In fact, today many observers would argue that keeping infrastructure on-premise is more rather than less risky than keeping it in the cloud. But, for those banks that are still reluctant to migrate to the cloud, colocation, delivered by a trusted data centre provider, is a good option.
The connectivity that a colocation provider can deliver to cloud vendors within the data centre, means that banks effectively do not need to go off the data centre campus to connect to a cloud provider because they are also likely to be housed within the same campus.
So a colocation approach can take away many of the security related concerns faced by banks around building networks outside the data centre to connect into the cloud, or running applications themselves over the Internet to the cloud.
Think about the bigger picture
Another common concern about the cloud is that it can be expensive, with many banks unable to justify the investment. However, this view typically focuses on the up-front costs and ignores the long-term cost efficiencies that cloud can offer. The cost of hosting data on-premise and maintaining servers will only continue to increase considering the ever-growing volumes of data and storage requirements that banks have to wrestle with.
At the same time, unplanned downtime, which is more likely to happen with on-premise systems rather than cloud services, can bring very high costs, revenue loss and additional expenses for repairs, providing a strong argument for moving away from legacy systems. Cloud infrastructure allows banks to scale quickly and easily, and in a far more cost-effective manner than with traditional on-premise infrastructure.
Colocation enabling the move to cloud
As the industry evolves, banks’ ability to become more resilient, innovative and agile is dependent on having the right IT infrastructure. For many banks, cloud will be the ultimate answer, enabling them to respond and adapt quicker to change, improve competitiveness and accelerate innovation.
The challenge, however, is how to take advantage of scalability and flexibility benefits of cloud without compromising security or compliance. With concerns around sensitive data still paramount, adopting a full public cloud approach is likely to be unrealistic, even if new entrants may be cloud-native.

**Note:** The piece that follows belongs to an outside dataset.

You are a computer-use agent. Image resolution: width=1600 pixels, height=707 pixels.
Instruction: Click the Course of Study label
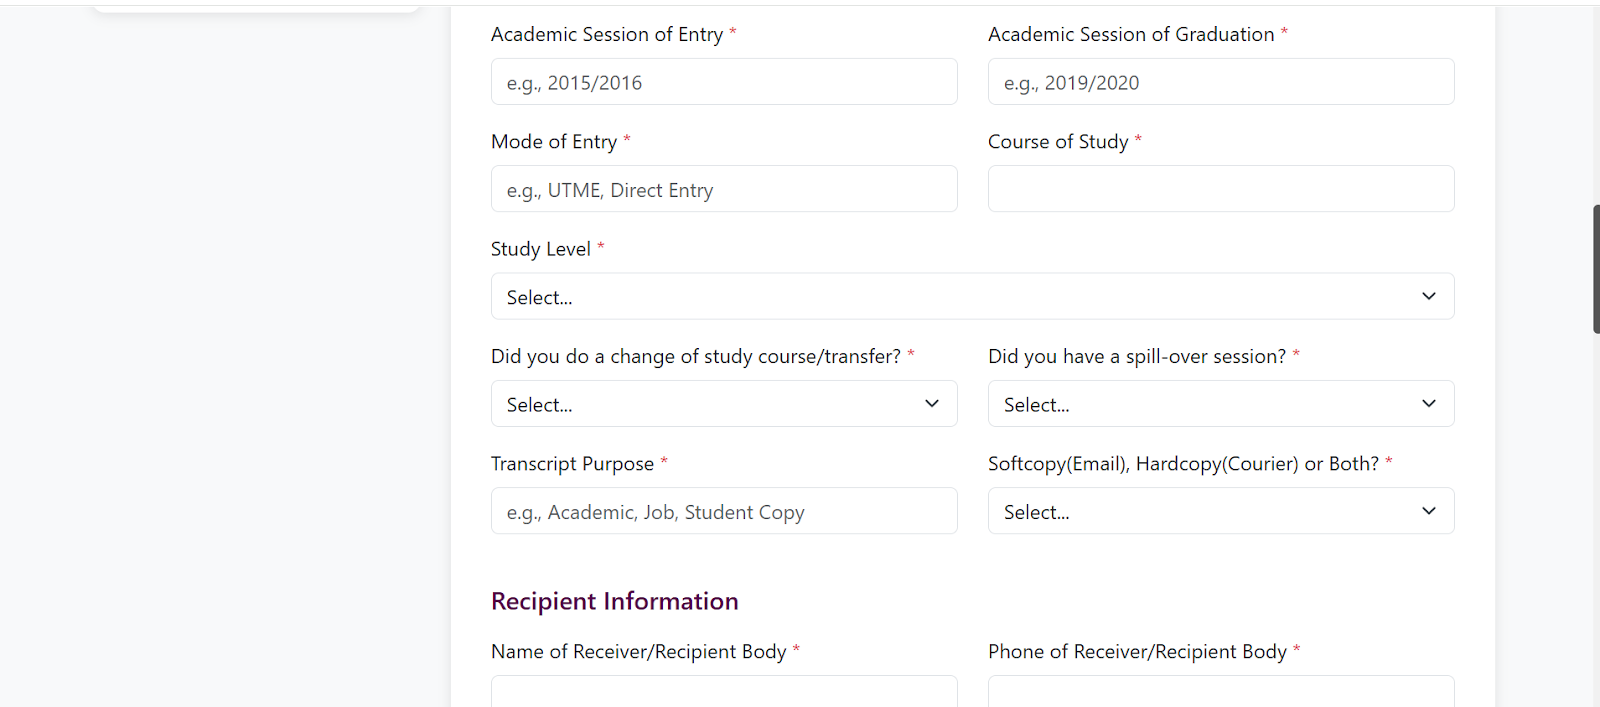point(1058,142)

Many banks are turning to colocation as the answer; recognising that cloud adoption does not have to be an ‘all or nothing’ approach. Rather than leaping head-first into public cloud, colocation can provide a hybrid approach, enabling banks to begin to connect disparate parts of hybrid IT structures to the cloud as and when they’re ready.
Not only does colocation offer huge benefits in terms of physical security – in particular, multi-layer security provision with trained staff on call 24/7, electronic access management, access control systems and CCTV – it can also provide access the to the partners, services and low-latency connectivity banks need to build a strong foundation in the cloud.
Of course, success is ultimately about more than just technology. It is also key that banks choose the right partner, one that can provide access to an ecosystem of cloud directly from the data centre. This will enable banks to benefit from their own connected cloud exchange with fast connectivity and predictable and scalable bandwidth.
For many banks, therefore, colocation will be the way forward, providing the glue that links legacy environments and public cloud environments by enabling banks to connect with cloud providers within their chosen data centre. This is, in turn, allows them to deploy key applications in the cloud that make back-office functions cheaper to process; keep control of those elements of their infrastructure they may want to retain on-premise, while also building a flexible foundation for future growth and innovation.